Copy the rows below verbatim, from the line with "increasing (1006, 514)" to the line with "contact [539, 712]", including both of those lines.
□ □ □ □
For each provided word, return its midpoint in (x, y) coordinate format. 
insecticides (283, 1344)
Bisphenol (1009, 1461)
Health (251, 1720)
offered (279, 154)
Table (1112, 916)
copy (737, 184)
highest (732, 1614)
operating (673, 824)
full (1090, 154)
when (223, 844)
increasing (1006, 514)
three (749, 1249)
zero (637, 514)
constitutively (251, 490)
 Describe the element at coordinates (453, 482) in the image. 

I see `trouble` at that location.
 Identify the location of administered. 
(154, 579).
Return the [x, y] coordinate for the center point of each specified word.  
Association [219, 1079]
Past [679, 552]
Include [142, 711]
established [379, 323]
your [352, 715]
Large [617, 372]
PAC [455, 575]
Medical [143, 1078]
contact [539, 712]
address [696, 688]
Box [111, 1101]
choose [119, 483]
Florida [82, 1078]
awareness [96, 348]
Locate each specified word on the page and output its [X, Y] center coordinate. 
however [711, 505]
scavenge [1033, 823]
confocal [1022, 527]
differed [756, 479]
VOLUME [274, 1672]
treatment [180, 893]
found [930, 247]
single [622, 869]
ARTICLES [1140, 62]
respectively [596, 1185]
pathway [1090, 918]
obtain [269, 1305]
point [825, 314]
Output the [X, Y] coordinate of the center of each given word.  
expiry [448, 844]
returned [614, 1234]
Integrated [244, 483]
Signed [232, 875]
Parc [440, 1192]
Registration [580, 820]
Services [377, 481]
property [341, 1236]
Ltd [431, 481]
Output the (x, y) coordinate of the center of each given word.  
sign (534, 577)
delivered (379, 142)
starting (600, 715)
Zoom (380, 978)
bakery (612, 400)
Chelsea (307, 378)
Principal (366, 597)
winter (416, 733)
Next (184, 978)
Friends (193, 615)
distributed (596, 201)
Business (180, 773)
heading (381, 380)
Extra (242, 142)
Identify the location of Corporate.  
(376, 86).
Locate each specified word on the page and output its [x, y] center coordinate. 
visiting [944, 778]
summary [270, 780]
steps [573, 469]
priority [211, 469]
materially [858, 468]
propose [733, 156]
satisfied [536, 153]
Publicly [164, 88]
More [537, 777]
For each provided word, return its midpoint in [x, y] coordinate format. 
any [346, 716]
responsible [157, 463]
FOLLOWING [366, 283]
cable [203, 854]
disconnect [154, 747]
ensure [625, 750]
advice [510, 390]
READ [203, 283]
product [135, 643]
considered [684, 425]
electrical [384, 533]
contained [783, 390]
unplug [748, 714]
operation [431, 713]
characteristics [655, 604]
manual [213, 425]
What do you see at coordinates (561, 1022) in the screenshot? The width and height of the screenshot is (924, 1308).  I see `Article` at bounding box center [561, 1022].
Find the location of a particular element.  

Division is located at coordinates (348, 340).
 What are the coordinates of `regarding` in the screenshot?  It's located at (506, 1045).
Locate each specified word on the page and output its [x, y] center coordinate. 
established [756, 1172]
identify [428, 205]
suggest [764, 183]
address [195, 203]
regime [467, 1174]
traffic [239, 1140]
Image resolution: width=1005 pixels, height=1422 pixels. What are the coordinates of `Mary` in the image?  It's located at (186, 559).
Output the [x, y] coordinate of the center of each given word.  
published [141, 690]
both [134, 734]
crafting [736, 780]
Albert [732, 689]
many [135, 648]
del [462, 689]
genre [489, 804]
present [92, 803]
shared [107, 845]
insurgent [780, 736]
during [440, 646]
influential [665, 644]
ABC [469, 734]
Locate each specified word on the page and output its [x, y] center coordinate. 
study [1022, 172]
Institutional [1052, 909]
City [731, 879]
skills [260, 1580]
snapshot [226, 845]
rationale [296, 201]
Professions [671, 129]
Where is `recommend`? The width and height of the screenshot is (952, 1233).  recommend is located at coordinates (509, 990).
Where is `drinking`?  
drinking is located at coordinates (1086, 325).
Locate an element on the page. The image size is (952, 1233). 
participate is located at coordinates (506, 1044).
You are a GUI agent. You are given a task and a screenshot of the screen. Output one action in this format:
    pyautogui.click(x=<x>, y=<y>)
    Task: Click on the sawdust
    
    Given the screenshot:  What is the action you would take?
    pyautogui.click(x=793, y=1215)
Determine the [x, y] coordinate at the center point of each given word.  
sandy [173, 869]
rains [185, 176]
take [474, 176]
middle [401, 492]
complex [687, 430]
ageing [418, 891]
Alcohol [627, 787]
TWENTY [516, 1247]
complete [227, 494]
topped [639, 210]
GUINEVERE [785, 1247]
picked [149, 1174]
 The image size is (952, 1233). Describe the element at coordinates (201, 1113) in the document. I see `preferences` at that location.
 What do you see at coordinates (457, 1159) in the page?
□ □ □ □
Completed task:
increasing (1006, 514)
three (749, 1249)
zero (637, 514)
constitutively (251, 490)
 Describe the element at coordinates (453, 482) in the image. 

I see `trouble` at that location.
 Identify the location of administered. 
(154, 579).
Return the [x, y] coordinate for the center point of each specified word.  
Association [219, 1079]
Past [679, 552]
Include [142, 711]
established [379, 323]
your [352, 715]
Large [617, 372]
PAC [455, 575]
Medical [143, 1078]
contact [539, 712]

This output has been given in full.